Variable performance with multiple GPUs per node (probably because of unnecessary synchronization) #24936

e-kayrakli commented 2 weeks ago

Summary of Problem

Page-locked host allocations in multiple-gpu-per-node setups can cause unnecessary synchronization. This shows as some GPUs taking much longer than others in a single node, where the workload is uniform.

Reported by @Guillaume-Helbecque on Gitter.


use Time;

config const nGpus = 1;
config const N = 40000;

proc main() {
  coforall gpuID in 0..#nGpus {
    var t1, t2: stopwatch;

    for i in 1..(N/nGpus) {
      var A: [0..#10000] int = 3;

      on here.gpus[gpuID] {
        const A_d = A;

    writeln("t1 = ", t1.elapsed(), ", t2 = ", t2.elapsed(), " on task ", gpuID);

results in

>>> ./sandbox.o --nGpus 1 
t1 = 0.602692, t2 = 9.92918 on task 0

>>> ./sandbox.o --nGpus 2 
t1 = 0.396585, t2 = 4.46918 on task 0
t1 = 5.24443, t2 = 4.93758 on task 1

>>> ./sandbox.o --nGpus 4 
t1 = 0.212392, t2 = 3.2442 on task 3
t1 = 3.70708, t2 = 3.22561 on task 0
t1 = 3.71488, t2 = 3.22474 on task 2
t1 = 3.7028, t2 = 3.30863 on task 1

where the behavior for t1 is hard to explain

Is this a blocking issue with no known work-arounds?

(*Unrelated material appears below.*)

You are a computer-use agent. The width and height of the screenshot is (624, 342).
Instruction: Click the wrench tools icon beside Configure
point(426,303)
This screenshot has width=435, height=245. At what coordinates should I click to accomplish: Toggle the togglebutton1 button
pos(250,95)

I don't know.

A strange (and partial) workaround is to add a kernel launch:

      on here.gpus[gpuID] {
        var A_d = A;
        if doKernel then foreach a in 0..0 { A_d[0] = 1; }

This kernel must be changing the scheduling behavior, resulting in much more uniform t1s, while also hurting t2. I can't tell whether this is acceptable. Regardless, it is a data point in further investigations.

Configuration Information

GPU config with NVIDIA. I suspect to see the same behavior with AMD.

e-kayrakli commented 2 weeks ago

Doing a chpl_gpu_task_fence() instead of the kernel launch doesn't help.

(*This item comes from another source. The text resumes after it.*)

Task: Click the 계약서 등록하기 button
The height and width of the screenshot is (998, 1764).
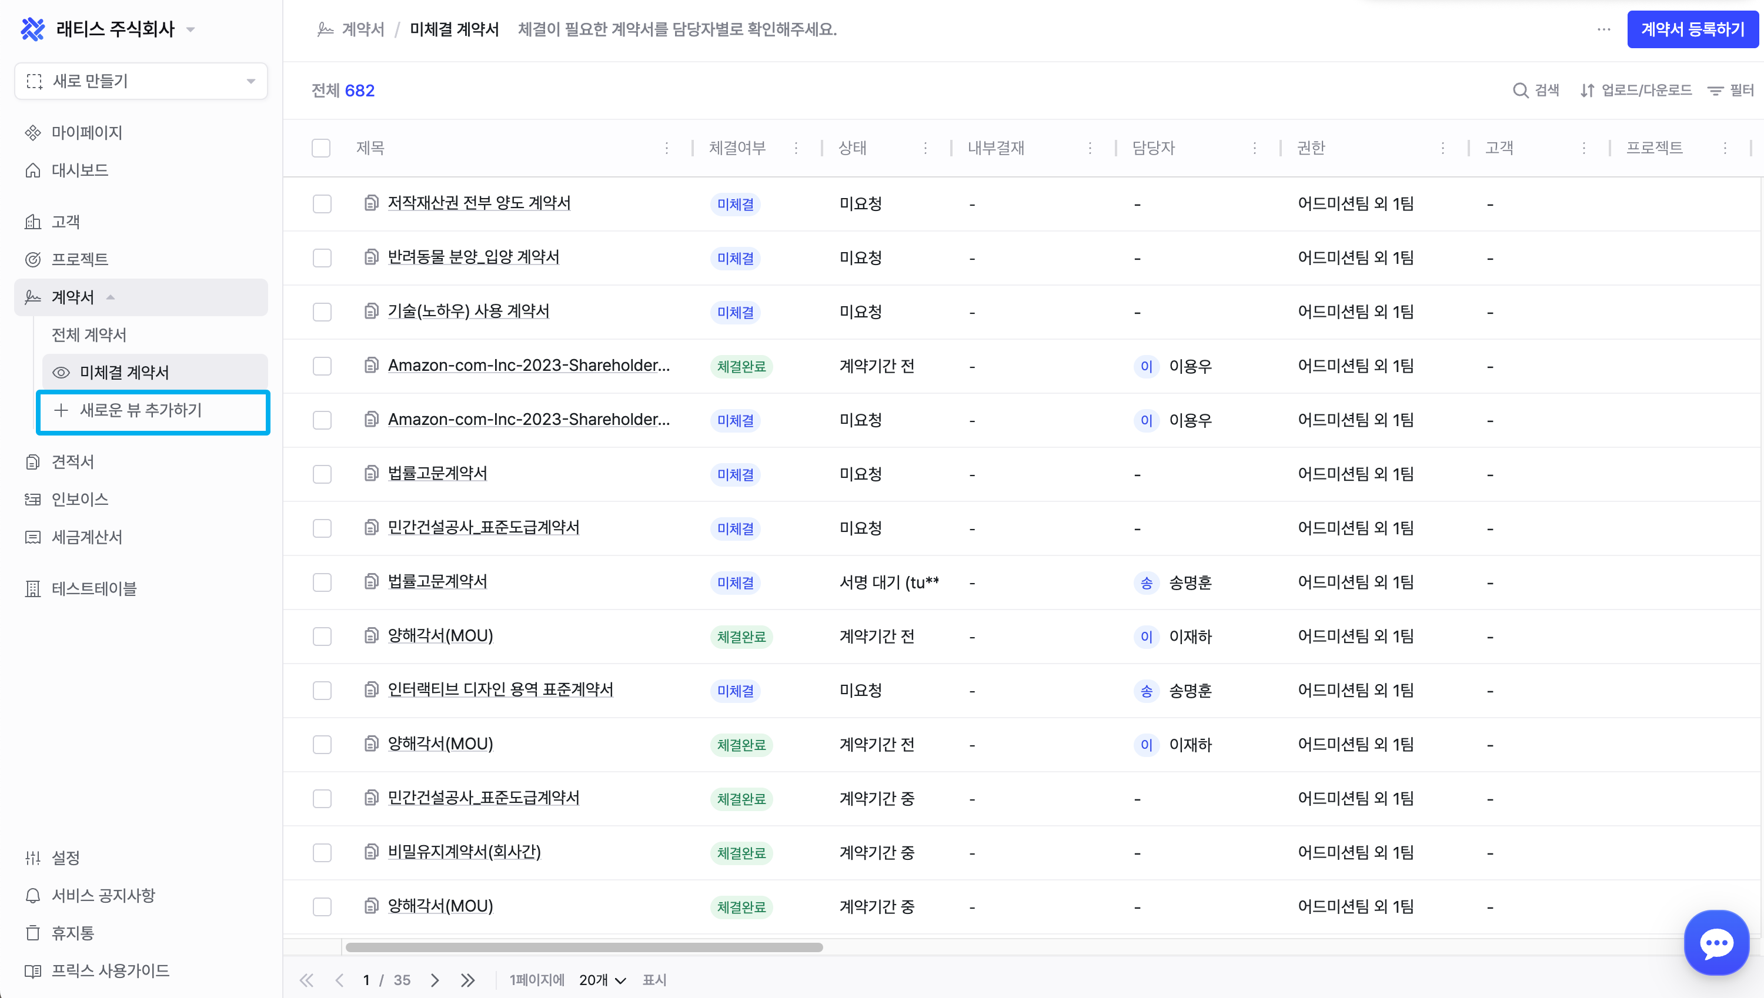Action: click(x=1692, y=29)
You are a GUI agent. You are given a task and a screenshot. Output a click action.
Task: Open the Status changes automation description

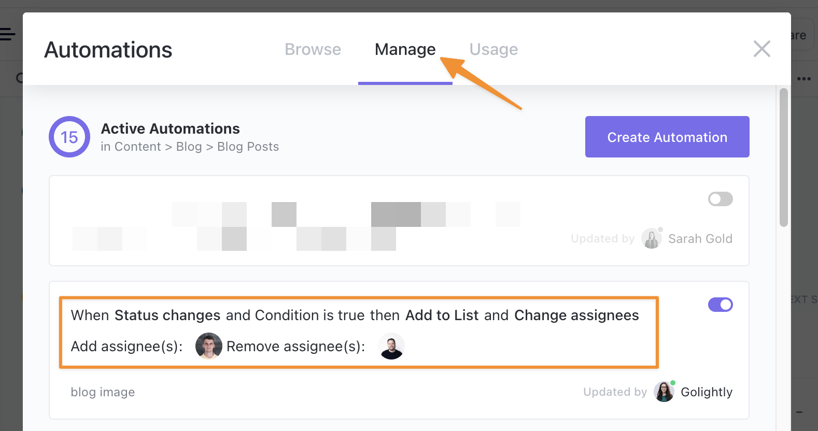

This over-synchronization is something we noted elsewhere where some arguments are passed by offloads to kernels. This results in page-locked allocation on the host, which is overly-synchronized and disrupts other GPUs' execution. Following runtime patch will probably address the issue for the other case, but it shouldn't impact this code.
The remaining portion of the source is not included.